Bath Central Dog Tub | Dog Bath Tubs | Dog Tubs and Washing Accessories from FetchDog

or maybe buying something like that would work as a cheaper alternative to the more expensive tubs?


----------



## KPoos (Aug 29, 2009)

Wow that first bathing station is really neat. Out at the humane society they have a regular bathtub (the type that is a wall and tub in one piece) with a hose but it's raised up so that you don't have to bend over. I wonder if that would be difficult to install?


----------



## Rockporters (Jan 14, 2010)

The bathtub is the worst for bathing! My back, knees and all are sore after. Not to mention that usually Jasper sneaks out with a bit of soap on the side I can't reach well.

I went searching for an alternative. Not ideal, but I'm thinking I could replace my laundry sink with one of these:

Swanstone 23.375 In. x 45.375 In. x 33.625 In. Laundry Tub in White - MF-2F at The Home Depot

http://www.homedepot.com/Bath-Bathr...splay?langId=-1&storeId=10051&catalogId=10053

I'd trim down the middle divider. And I'd have to drill the sink holes a bit differently so that we could use a tall faucet/sprayer. We'll see, still an idea in progress LOL.


----------



## KPoos (Aug 29, 2009)

That's a great idea except I have no laundry room sink. The laundry room is large enough for a sink but there isn't one there. I wanted to set up shop in the garage but I cannot figure out how to do a drain out there.


----------



## Cameo (Feb 5, 2010)

You can find those plastic buffet tables that fold up at wally world for about 40 bucks. THey are adjustable in height and are VERY sturdy (easily hold a 50 - 60lb dog). Put a rubber mat down on it and wash away  

I really like that outside tub! 

My tub was about $100 at Lowe's and it was built up with 2x4's that raise it up off the floor, but it's higher than what I would recommend if your only doing large dogs. Another thing you might look for is an RV type shower stall base. Put it up on cinder blocks or other raised base. They make a great "tub" because the dog is not down IN it and that makes it easier to reach the low spots


----------



## Olie (Oct 10, 2009)

KPoos said:


> That's a great idea except I have no laundry room sink. The laundry room is large enough for a sink but there isn't one there. I wanted to set up shop in the garage but I cannot figure out how to do a drain out there.

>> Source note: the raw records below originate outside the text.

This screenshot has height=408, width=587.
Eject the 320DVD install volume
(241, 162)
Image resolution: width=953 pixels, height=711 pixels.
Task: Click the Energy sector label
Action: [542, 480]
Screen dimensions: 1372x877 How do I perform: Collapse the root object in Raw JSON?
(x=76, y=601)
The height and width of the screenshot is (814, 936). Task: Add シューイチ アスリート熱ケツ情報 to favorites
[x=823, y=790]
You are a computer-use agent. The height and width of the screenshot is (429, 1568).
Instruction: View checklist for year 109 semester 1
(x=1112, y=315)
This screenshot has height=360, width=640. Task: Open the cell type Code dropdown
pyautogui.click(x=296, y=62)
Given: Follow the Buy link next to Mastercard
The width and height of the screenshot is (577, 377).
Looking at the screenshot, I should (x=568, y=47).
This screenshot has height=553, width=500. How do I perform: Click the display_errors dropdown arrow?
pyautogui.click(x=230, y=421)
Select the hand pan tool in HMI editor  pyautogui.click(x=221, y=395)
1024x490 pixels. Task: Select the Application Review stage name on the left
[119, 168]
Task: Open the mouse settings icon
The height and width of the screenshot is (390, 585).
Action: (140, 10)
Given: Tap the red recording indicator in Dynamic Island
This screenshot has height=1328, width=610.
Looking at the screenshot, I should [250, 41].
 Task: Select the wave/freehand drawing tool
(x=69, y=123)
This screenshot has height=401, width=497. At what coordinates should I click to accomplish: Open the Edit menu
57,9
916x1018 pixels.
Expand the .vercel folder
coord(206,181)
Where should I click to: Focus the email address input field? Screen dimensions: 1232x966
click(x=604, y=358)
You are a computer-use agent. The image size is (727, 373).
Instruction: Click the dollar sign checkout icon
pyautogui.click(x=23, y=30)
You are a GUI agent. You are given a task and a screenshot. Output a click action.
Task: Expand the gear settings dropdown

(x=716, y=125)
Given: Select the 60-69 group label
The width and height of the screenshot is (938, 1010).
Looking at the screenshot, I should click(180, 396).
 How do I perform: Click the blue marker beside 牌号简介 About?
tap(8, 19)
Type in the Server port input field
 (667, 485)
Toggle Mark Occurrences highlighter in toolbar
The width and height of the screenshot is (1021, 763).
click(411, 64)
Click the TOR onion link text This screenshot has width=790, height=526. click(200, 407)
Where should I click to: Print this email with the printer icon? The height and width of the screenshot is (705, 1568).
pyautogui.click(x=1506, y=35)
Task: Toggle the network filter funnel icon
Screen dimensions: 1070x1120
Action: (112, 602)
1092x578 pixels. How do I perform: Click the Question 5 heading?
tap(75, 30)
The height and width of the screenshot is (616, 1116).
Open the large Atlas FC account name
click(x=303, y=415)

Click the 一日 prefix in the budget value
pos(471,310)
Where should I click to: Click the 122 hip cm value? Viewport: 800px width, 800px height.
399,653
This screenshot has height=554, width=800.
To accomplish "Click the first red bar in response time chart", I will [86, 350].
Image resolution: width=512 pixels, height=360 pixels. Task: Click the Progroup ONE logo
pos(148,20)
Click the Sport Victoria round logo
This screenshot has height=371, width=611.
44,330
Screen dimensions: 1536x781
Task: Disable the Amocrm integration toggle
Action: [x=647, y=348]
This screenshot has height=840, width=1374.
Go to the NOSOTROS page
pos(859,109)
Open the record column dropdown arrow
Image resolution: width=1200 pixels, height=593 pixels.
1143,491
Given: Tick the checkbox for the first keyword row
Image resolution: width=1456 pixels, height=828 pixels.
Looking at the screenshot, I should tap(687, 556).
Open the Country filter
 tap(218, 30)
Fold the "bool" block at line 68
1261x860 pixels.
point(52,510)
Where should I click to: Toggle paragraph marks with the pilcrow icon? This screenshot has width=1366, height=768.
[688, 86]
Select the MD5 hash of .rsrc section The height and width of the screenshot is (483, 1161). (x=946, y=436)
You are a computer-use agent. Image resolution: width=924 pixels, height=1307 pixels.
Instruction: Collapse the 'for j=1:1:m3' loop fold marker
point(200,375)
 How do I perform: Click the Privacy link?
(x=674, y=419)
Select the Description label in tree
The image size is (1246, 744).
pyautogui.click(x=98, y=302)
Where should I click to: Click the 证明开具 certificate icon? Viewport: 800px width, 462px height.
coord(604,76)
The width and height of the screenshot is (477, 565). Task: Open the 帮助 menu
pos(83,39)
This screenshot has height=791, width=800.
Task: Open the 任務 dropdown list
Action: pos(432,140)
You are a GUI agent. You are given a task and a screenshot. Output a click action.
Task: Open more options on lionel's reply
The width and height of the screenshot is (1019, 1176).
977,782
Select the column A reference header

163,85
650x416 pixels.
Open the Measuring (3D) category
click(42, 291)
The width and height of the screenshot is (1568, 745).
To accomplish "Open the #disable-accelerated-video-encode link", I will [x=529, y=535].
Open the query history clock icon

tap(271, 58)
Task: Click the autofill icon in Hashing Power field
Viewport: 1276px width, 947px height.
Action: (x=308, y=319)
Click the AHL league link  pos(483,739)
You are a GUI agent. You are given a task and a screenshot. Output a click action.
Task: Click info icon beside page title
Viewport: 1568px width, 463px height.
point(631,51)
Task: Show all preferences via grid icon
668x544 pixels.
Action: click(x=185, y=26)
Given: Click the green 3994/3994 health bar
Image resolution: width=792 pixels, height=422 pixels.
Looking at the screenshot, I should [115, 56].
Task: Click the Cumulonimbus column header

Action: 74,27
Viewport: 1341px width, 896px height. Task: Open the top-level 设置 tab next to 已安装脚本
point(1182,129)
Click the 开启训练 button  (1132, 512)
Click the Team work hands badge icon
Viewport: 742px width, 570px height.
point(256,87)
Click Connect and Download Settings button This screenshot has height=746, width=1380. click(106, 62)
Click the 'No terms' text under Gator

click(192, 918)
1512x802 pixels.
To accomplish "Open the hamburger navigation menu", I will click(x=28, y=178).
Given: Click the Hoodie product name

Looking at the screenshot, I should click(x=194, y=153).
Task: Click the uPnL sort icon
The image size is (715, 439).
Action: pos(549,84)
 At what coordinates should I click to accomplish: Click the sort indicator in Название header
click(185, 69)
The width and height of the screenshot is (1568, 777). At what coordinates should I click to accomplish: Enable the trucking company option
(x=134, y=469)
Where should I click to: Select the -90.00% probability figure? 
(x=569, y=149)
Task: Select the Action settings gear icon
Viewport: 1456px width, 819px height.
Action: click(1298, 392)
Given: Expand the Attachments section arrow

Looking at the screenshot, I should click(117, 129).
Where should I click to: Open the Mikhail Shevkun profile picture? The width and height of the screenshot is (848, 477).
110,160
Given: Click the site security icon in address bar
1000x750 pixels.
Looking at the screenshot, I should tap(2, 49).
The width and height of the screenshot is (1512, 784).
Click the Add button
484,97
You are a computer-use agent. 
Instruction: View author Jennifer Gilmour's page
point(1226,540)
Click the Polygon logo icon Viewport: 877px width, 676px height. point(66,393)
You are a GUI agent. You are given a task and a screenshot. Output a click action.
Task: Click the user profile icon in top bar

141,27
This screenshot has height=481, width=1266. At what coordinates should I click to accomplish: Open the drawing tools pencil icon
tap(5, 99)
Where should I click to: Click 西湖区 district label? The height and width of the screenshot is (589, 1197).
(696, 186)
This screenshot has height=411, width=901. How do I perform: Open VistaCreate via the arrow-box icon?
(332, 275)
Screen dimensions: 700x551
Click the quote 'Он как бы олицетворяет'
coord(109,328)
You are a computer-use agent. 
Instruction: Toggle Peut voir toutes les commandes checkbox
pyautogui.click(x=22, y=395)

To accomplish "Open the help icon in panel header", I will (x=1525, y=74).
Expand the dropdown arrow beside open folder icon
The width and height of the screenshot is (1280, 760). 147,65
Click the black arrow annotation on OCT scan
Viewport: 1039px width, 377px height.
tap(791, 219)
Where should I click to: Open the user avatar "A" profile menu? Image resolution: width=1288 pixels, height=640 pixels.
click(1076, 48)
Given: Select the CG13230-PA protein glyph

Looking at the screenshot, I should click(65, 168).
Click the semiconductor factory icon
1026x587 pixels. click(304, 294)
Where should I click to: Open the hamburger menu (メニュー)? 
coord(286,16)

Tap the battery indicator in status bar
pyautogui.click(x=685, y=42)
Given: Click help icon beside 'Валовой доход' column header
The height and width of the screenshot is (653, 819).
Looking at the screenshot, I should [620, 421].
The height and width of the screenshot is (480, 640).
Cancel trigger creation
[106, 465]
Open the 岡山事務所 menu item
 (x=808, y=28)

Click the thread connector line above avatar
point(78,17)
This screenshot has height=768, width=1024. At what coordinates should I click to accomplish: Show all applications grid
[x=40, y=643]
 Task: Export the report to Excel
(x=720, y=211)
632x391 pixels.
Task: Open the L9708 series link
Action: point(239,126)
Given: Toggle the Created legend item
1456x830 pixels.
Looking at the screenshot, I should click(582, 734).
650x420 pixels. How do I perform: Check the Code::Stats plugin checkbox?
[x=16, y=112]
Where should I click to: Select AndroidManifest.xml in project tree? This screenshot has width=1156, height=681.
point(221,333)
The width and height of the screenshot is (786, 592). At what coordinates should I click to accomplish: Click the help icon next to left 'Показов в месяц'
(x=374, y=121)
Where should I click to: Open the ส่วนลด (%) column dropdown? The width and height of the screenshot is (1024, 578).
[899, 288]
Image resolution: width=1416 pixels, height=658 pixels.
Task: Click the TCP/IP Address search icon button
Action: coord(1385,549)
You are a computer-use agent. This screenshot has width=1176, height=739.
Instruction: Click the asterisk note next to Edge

If you do let me know. My old house had the perfect set up.............ahhh. I seen your post I thought OMG I am not the only one lol!! I am telling you doing 2 dogs at home is a good chunk of the day with all the clean up too. My BF is all for using the garage but again no hook ups. I do have a water hose hook up right outside but that would be cold water.


----------



## KPoos (Aug 29, 2009)

Olie said:


> If you do let me know. My old house had the perfect set up.............ahhh. I seen your post I thought OMG I am not the only one lol!! I am telling you doing 2 dogs at home is a good chunk of the day with all the clean up too. My BF is all for using the garage but again no hook ups. I do have a water hose hook up right outside but that would be cold water.


I need to ask a plumber how to rig warm water because my hot water heater is in the garage and my laundry room is right off from it. I think if I had a large tub they would create the warm water by both hot and cold connections together but I don't have a way to drain it.


----------



## AgilityIG (Feb 8, 2009)

I have been bathing Vinnie up on a grooming table in the shower for almost a year now - no problems with the table... yet :biggrin:

I would love to have an elevated tub - we have two of them at work (we use them as sinks in the kennels and bathe the occasional dog in them).


----------



## frostfirestandards (Jun 18, 2009)

I have a booster bath, it was 150-180 and then I got the tropic shower that hooks to my hot/cold washer connections (my laundy area is in my garage) I put the drain hose under the garage door, and wash away. I have had a couple people see the water running out from under the door, and they knock on my door to let me know that my garage is "flooding" but other than that it works well. 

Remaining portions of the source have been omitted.